Software Design Homework

I’m a big fan of DVC for managing large files in Git, but it doesn’t handle one of our most important use cases, and I think that working through that would be a great homework exercise for a class on software design. If you use this, please let me know how it went.

Many people want to manage large files like videos or machine learning datasets in the same way that they manage their code, but Git doesn’t handle multi-gigabyte files well. To work around this, tools like Git LFS and DVC allow users to store the actual file somewhere else (like a NAS or the cloud) and put a placeholder in the Git repository that points at the actual file.

Structure of DVC

  1. The placeholder file is just a bit of JSON or YAML that contains the original file’s name and its remote identifier (typically a file hash).

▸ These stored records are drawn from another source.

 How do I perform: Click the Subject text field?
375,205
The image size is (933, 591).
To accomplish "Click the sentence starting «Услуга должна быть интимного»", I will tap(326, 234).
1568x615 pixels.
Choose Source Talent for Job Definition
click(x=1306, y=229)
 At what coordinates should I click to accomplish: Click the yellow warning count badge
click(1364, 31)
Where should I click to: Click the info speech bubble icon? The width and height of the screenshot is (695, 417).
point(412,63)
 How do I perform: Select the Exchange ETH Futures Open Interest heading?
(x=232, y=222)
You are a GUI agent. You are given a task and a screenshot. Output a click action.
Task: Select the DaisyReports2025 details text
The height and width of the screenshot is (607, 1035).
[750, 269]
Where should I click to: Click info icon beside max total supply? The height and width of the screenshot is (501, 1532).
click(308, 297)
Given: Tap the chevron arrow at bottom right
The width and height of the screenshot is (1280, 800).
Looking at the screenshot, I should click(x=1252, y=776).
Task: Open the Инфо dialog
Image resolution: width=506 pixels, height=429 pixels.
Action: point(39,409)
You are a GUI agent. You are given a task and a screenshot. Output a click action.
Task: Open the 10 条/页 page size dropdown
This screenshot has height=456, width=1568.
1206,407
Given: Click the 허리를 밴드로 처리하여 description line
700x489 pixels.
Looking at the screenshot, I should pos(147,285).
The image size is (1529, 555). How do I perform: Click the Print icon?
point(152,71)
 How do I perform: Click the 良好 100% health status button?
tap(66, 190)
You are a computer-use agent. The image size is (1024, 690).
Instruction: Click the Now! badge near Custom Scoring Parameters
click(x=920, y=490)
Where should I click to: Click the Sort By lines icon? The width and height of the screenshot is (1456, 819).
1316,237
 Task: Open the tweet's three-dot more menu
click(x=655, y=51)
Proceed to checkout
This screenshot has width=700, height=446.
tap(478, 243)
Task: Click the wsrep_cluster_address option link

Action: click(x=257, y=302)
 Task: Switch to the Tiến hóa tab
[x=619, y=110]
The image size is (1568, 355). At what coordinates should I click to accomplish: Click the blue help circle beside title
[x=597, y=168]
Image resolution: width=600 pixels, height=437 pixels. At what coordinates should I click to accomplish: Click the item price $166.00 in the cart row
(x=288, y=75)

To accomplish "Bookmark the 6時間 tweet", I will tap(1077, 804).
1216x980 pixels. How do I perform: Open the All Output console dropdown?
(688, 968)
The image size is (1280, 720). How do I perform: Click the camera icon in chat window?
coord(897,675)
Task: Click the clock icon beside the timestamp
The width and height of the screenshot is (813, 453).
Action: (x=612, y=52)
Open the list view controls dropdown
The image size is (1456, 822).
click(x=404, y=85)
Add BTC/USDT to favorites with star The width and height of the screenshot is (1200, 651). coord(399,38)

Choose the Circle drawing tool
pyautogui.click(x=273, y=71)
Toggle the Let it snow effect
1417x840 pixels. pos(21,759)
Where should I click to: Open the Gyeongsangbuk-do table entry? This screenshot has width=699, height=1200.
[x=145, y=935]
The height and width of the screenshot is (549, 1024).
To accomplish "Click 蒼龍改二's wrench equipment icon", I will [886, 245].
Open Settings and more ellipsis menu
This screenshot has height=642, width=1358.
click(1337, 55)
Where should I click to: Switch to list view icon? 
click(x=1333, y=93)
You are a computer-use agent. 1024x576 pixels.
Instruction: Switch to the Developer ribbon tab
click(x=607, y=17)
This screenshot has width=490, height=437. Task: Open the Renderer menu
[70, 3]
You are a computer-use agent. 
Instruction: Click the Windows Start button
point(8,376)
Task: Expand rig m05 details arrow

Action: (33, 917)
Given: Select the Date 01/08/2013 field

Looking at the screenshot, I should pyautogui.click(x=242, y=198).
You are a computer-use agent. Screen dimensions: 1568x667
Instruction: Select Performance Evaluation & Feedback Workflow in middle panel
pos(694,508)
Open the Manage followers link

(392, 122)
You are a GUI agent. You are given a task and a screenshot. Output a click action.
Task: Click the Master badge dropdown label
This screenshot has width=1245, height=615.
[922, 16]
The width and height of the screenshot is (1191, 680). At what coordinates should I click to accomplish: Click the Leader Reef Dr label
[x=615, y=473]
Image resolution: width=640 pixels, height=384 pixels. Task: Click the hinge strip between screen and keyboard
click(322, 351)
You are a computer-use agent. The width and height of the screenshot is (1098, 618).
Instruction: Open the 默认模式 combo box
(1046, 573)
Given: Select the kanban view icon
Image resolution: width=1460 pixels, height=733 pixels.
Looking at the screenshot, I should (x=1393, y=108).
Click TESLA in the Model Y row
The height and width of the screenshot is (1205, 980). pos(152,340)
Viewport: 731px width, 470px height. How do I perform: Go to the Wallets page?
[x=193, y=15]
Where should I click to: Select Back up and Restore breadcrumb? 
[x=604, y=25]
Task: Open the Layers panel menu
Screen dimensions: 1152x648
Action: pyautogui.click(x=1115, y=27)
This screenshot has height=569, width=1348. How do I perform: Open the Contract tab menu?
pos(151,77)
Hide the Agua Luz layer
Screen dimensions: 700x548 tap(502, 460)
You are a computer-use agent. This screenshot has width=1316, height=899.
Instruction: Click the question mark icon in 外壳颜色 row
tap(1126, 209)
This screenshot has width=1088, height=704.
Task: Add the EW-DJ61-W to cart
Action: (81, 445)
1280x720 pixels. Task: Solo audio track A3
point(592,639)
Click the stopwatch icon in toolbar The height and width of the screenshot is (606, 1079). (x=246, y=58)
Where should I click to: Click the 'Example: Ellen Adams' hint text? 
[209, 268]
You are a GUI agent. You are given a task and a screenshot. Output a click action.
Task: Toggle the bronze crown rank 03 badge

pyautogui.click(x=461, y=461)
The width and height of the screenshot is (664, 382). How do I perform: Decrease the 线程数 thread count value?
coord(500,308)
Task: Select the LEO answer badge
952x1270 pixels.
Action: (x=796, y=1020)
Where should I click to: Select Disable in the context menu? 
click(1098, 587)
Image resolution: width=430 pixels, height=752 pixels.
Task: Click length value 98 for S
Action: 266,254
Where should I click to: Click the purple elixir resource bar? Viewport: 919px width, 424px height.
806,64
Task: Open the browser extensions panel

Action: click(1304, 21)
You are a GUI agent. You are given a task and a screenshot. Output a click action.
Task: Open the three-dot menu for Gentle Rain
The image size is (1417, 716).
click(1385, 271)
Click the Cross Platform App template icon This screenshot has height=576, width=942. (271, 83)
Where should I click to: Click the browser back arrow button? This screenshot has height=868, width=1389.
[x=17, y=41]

  2. When the user needs the actual file, they run a command that localizes it but does not add it to Git. (These tools typically add the file to the directory’s .gitignore to prevent it accidentally being added or committed.)

  3. The user can safely delete the actual file whenever they need the space and re-localize it later.

  4. If the user wants to update the file (e.g., replace the dataset with a newer version) they can use the tool to modify the metadata in the placeholder and re-commit it.

Systems like this don’t just save disk space: they also allow large files to be shared between Git projects without unnecessary duplication: any particular file is only ever stored once in the cloud, but any number of placeholders referring to it can be added to any number of projects.

So here’s our use case: we want users to be able to add notes about large files. These notes should be versioned along with the data, so the obvious way to do this is to add another field to the placeholder metadata called notes. The problem is that placeholder files aren’t shared between projects: if I add a note to in Project A and commit it, that note is visible to everyone else who has a copy of Project A but is not visible to anyone working in the Git repo for Project B. What should we do about this?

  1. “Notes aren’t shared between projects.” This option is the easiest to implement but the least satisfying to users, who want a global view of what anyone else using the dataset has said about it.

  2. “Store the notes in a second file in the cloud beside the main copy of the large file.” Cool: how are you going to manage merge conflicts in the notes?

  3. “Store the notes in a database or another Git repository or…” See above, plus now you have an extra thing to manage (access permissions, backups, etc.).

For X% of your course grade:

  1. Come up with at least one other solution and explain its pros and cons.

  2. Implement at least one solution (other than the “don’t share” solution).